Um exemplo que todos os cristãos devem seguir na vida diária: «Também nós devemos fazer o mesmo», explicou o Papa, dando uma sugestão concreta. De facto, acontece que «muitas vezes assistimos aos telejornais ou vemos as primeiras páginas dos jornais, as tragédias... mas olha... naquele país as crianças não têm o que comer; naquele país as crianças são soldados; naquele país as mulheres são escravizadas; naquele país... oh, que calamidade! Pobrezinhos...», depois contudo: «viro a página e passo ao romance, à telenovela que vem em seguida. Isto não é cristão».
Eis a exortação a fazer um exame de consciência: «Sou capaz de sentir compaixão? De rezar?

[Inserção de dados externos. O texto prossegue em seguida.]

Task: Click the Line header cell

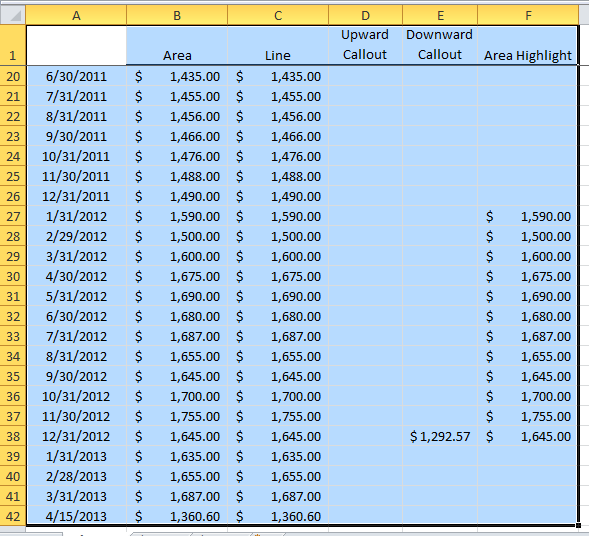Action: click(278, 45)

Quando vejo essas situações, que chegam dentro da minha casa, através dos meios de comunicação, da tv... movem-se as vísceras? O coração sofre por aquelas pessoas, ou sinto pena, digo “pobrezinhos”» e acaba assim...?
E, acrescentou Francisco, se nos dermos conta disto, devemos «pedir a graça: “Senhor, concedei-me a graça da compaixão!”».
Do mesmo modo, quando nos encontramos com uma pessoa necessitada: «Aproximo-me? Há muitos modos de nos aproximarmos... Ou procuro ajudar de longe?». Com efeito, há quem se justifique: «Sabe, padre, que essas pessoas cheiram mal e não gosto de o sentir, porque elas não tomam banho, exalam cheiro forte...».
E ainda, disse o Pontífice, cada cristão deveria questionar-se: «Sou capaz — com a oração de intercessão, com a minha obra de cristão — de ajudar a fim de que as pessoas que sofrem sejam restituídas à sociedade, na vida de família, na vida de trabalho, na vida diária?».
Eis a exortação final: «Pensemos nestas três palavras: ajudar-nos-ão. Compaixão, aproximar-se, restituir» e o convite a rezar a fim de que «o Senhor nos conceda a graça de sentir compaixão diante de quem sofre, nos conceda a graça de nos aproximar e a graça de os conduzir pela mão ao lugar de dignidade que Deus deseja para eles».